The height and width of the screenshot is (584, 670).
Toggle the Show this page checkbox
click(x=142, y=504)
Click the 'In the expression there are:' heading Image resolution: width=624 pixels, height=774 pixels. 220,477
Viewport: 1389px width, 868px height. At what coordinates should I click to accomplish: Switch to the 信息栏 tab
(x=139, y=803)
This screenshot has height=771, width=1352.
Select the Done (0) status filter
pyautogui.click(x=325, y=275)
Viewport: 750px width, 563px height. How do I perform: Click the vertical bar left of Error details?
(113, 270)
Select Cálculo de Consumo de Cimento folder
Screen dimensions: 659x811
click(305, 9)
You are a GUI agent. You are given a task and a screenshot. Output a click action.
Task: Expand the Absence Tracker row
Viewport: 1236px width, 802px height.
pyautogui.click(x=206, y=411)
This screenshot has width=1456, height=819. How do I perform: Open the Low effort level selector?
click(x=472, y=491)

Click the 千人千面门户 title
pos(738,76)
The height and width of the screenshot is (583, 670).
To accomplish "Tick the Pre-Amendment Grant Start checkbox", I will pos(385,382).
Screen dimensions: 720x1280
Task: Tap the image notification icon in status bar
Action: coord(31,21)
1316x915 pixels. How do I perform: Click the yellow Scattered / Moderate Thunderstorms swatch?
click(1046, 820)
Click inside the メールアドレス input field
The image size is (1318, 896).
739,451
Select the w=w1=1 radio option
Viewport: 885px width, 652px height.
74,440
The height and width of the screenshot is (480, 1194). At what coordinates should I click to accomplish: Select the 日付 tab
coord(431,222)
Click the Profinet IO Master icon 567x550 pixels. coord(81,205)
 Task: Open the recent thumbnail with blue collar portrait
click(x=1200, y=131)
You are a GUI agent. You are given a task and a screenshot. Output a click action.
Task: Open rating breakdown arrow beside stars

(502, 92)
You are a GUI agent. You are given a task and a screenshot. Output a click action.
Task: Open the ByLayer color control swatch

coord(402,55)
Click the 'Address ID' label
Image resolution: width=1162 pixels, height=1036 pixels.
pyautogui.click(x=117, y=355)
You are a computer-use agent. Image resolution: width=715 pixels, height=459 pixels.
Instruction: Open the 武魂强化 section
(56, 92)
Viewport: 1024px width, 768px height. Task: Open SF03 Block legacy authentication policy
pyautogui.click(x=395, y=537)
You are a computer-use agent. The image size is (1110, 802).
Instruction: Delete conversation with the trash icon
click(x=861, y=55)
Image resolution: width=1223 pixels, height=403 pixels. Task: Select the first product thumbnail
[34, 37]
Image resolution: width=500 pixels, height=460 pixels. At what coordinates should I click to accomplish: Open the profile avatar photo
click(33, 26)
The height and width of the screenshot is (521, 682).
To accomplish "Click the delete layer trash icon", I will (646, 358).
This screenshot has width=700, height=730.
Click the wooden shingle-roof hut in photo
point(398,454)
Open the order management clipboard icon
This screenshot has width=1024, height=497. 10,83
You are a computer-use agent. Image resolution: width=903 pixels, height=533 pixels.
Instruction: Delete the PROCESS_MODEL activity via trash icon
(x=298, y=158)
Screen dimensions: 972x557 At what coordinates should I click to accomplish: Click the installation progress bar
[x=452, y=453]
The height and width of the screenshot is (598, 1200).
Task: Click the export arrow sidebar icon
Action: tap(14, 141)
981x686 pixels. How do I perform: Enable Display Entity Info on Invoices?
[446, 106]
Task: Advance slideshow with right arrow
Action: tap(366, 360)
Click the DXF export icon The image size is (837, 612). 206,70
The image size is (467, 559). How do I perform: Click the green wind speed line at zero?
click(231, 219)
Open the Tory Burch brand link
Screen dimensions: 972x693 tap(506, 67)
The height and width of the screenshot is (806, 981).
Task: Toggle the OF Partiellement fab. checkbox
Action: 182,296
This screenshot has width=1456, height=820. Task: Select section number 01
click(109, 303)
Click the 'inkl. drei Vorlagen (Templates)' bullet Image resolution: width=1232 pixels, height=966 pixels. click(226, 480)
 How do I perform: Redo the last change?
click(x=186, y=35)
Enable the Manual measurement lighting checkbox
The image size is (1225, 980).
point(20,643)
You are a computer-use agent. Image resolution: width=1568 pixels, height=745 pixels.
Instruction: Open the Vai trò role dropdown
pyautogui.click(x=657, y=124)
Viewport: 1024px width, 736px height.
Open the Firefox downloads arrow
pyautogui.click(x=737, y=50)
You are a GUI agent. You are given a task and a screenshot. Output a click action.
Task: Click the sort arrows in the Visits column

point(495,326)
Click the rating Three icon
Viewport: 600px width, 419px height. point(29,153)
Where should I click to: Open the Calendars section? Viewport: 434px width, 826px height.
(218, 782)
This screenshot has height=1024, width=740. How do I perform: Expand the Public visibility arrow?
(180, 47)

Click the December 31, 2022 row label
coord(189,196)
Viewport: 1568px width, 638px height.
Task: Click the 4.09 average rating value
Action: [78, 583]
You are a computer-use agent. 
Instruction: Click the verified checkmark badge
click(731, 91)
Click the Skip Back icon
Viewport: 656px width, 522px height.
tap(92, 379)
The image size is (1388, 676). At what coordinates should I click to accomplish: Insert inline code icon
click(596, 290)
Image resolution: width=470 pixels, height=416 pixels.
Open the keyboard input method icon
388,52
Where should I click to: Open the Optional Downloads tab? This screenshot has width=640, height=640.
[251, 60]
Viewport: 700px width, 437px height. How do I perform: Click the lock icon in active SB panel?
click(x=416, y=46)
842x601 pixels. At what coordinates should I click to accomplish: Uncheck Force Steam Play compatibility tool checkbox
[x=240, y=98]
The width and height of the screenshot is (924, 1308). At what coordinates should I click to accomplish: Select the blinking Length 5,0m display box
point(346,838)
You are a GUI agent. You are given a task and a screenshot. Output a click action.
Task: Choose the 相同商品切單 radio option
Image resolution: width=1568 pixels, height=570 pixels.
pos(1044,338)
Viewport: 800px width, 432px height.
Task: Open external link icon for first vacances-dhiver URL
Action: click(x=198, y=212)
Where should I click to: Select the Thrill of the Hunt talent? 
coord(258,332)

* * *

» Assignment: Output the entire set of records exactly as shown.

» Task output:
The height and width of the screenshot is (584, 670).
Toggle the Show this page checkbox
click(x=142, y=504)
Click the 'In the expression there are:' heading Image resolution: width=624 pixels, height=774 pixels. 220,477
Viewport: 1389px width, 868px height. At what coordinates should I click to accomplish: Switch to the 信息栏 tab
(x=139, y=803)
This screenshot has height=771, width=1352.
Select the Done (0) status filter
pyautogui.click(x=325, y=275)
Viewport: 750px width, 563px height. How do I perform: Click the vertical bar left of Error details?
(113, 270)
Select Cálculo de Consumo de Cimento folder
Screen dimensions: 659x811
click(305, 9)
You are a GUI agent. You are given a task and a screenshot. Output a click action.
Task: Expand the Absence Tracker row
Viewport: 1236px width, 802px height.
pyautogui.click(x=206, y=411)
This screenshot has width=1456, height=819. How do I perform: Open the Low effort level selector?
click(x=472, y=491)

Click the 千人千面门户 title
pos(738,76)
The height and width of the screenshot is (583, 670).
To accomplish "Tick the Pre-Amendment Grant Start checkbox", I will pos(385,382).
Screen dimensions: 720x1280
Task: Tap the image notification icon in status bar
Action: coord(31,21)
1316x915 pixels. How do I perform: Click the yellow Scattered / Moderate Thunderstorms swatch?
click(1046, 820)
Click inside the メールアドレス input field
The image size is (1318, 896).
739,451
Select the w=w1=1 radio option
Viewport: 885px width, 652px height.
74,440
The height and width of the screenshot is (480, 1194). At what coordinates should I click to accomplish: Select the 日付 tab
coord(431,222)
Click the Profinet IO Master icon 567x550 pixels. coord(81,205)
 Task: Open the recent thumbnail with blue collar portrait
click(x=1200, y=131)
You are a GUI agent. You are given a task and a screenshot. Output a click action.
Task: Open rating breakdown arrow beside stars

(502, 92)
You are a GUI agent. You are given a task and a screenshot. Output a click action.
Task: Open the ByLayer color control swatch

coord(402,55)
Click the 'Address ID' label
Image resolution: width=1162 pixels, height=1036 pixels.
pyautogui.click(x=117, y=355)
You are a computer-use agent. Image resolution: width=715 pixels, height=459 pixels.
Instruction: Open the 武魂强化 section
(56, 92)
Viewport: 1024px width, 768px height. Task: Open SF03 Block legacy authentication policy
pyautogui.click(x=395, y=537)
You are a computer-use agent. The image size is (1110, 802).
Instruction: Delete conversation with the trash icon
click(x=861, y=55)
Image resolution: width=1223 pixels, height=403 pixels. Task: Select the first product thumbnail
[34, 37]
Image resolution: width=500 pixels, height=460 pixels. At what coordinates should I click to accomplish: Open the profile avatar photo
click(33, 26)
The height and width of the screenshot is (521, 682).
To accomplish "Click the delete layer trash icon", I will (646, 358).
This screenshot has width=700, height=730.
Click the wooden shingle-roof hut in photo
point(398,454)
Open the order management clipboard icon
This screenshot has width=1024, height=497. 10,83
You are a computer-use agent. Image resolution: width=903 pixels, height=533 pixels.
Instruction: Delete the PROCESS_MODEL activity via trash icon
(x=298, y=158)
Screen dimensions: 972x557 At what coordinates should I click to accomplish: Click the installation progress bar
[x=452, y=453]
The height and width of the screenshot is (598, 1200).
Task: Click the export arrow sidebar icon
Action: tap(14, 141)
981x686 pixels. How do I perform: Enable Display Entity Info on Invoices?
[446, 106]
Task: Advance slideshow with right arrow
Action: tap(366, 360)
Click the DXF export icon The image size is (837, 612). 206,70
The image size is (467, 559). How do I perform: Click the green wind speed line at zero?
click(231, 219)
Open the Tory Burch brand link
Screen dimensions: 972x693 tap(506, 67)
The height and width of the screenshot is (806, 981).
Task: Toggle the OF Partiellement fab. checkbox
Action: 182,296
This screenshot has width=1456, height=820. Task: Select section number 01
click(109, 303)
Click the 'inkl. drei Vorlagen (Templates)' bullet Image resolution: width=1232 pixels, height=966 pixels. click(226, 480)
 How do I perform: Redo the last change?
click(x=186, y=35)
Enable the Manual measurement lighting checkbox
The image size is (1225, 980).
point(20,643)
You are a computer-use agent. Image resolution: width=1568 pixels, height=745 pixels.
Instruction: Open the Vai trò role dropdown
pyautogui.click(x=657, y=124)
Viewport: 1024px width, 736px height.
Open the Firefox downloads arrow
pyautogui.click(x=737, y=50)
You are a GUI agent. You are given a task and a screenshot. Output a click action.
Task: Click the sort arrows in the Visits column

point(495,326)
Click the rating Three icon
Viewport: 600px width, 419px height. point(29,153)
Where should I click to: Open the Calendars section? Viewport: 434px width, 826px height.
(218, 782)
This screenshot has height=1024, width=740. How do I perform: Expand the Public visibility arrow?
(180, 47)

Click the December 31, 2022 row label
coord(189,196)
Viewport: 1568px width, 638px height.
Task: Click the 4.09 average rating value
Action: [78, 583]
You are a computer-use agent. 
Instruction: Click the verified checkmark badge
click(731, 91)
Click the Skip Back icon
Viewport: 656px width, 522px height.
tap(92, 379)
The image size is (1388, 676). At what coordinates should I click to accomplish: Insert inline code icon
click(596, 290)
Image resolution: width=470 pixels, height=416 pixels.
Open the keyboard input method icon
388,52
Where should I click to: Open the Optional Downloads tab? This screenshot has width=640, height=640.
[251, 60]
Viewport: 700px width, 437px height. How do I perform: Click the lock icon in active SB panel?
click(x=416, y=46)
842x601 pixels. At what coordinates should I click to accomplish: Uncheck Force Steam Play compatibility tool checkbox
[x=240, y=98]
The width and height of the screenshot is (924, 1308). At what coordinates should I click to accomplish: Select the blinking Length 5,0m display box
point(346,838)
You are a GUI agent. You are given a task and a screenshot. Output a click action.
Task: Choose the 相同商品切單 radio option
Image resolution: width=1568 pixels, height=570 pixels.
pos(1044,338)
Viewport: 800px width, 432px height.
Task: Open external link icon for first vacances-dhiver URL
Action: click(x=198, y=212)
Where should I click to: Select the Thrill of the Hunt talent? 
coord(258,332)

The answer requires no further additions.